• Material provided
::::::::

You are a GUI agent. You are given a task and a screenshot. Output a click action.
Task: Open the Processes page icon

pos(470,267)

::::::::

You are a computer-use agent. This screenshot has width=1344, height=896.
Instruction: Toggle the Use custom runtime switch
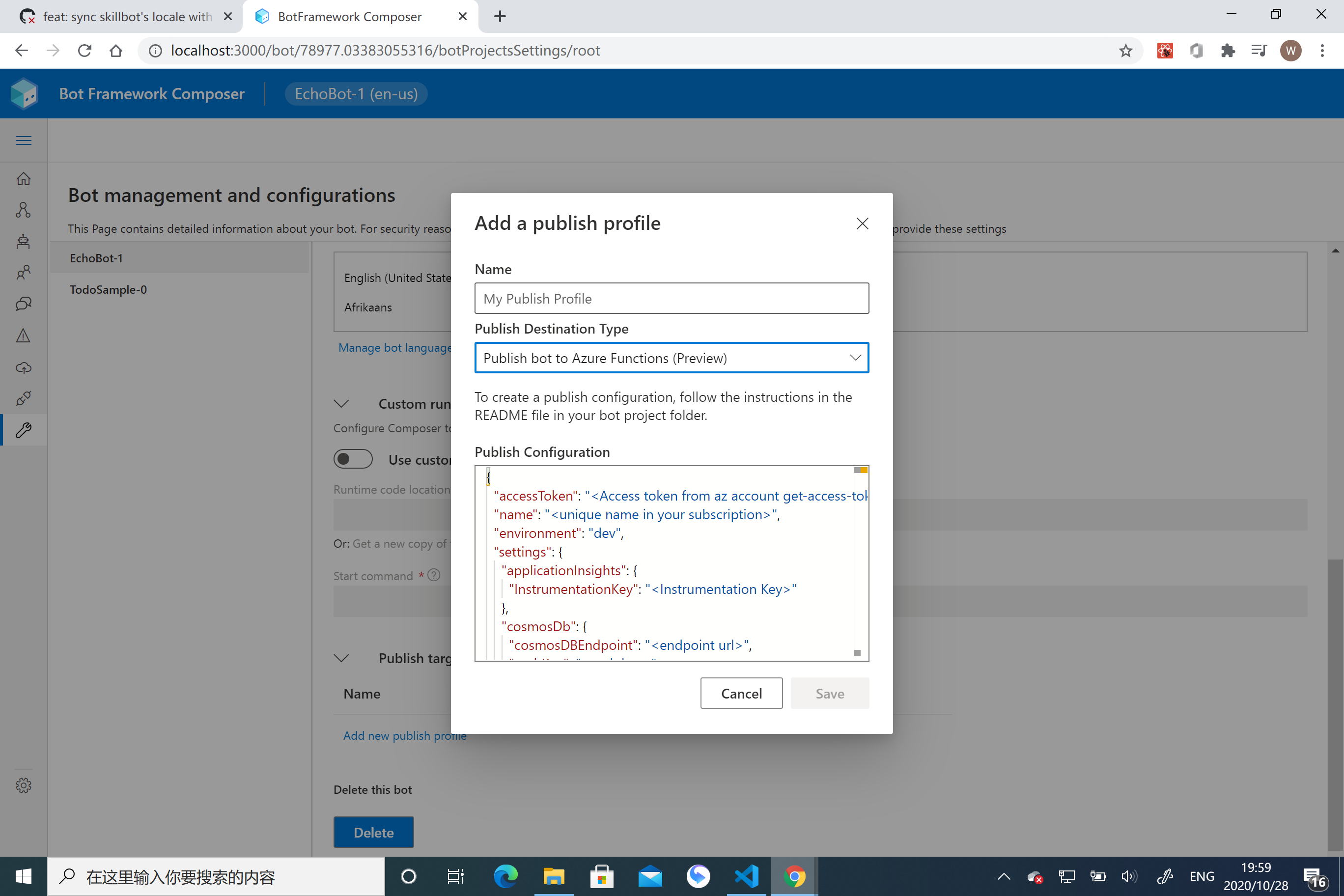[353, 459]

::::::::

• Exercise details
How many lines in the entries above hold the word "screenshot"? Reply with the number by itself.

• Answer to the exercise
2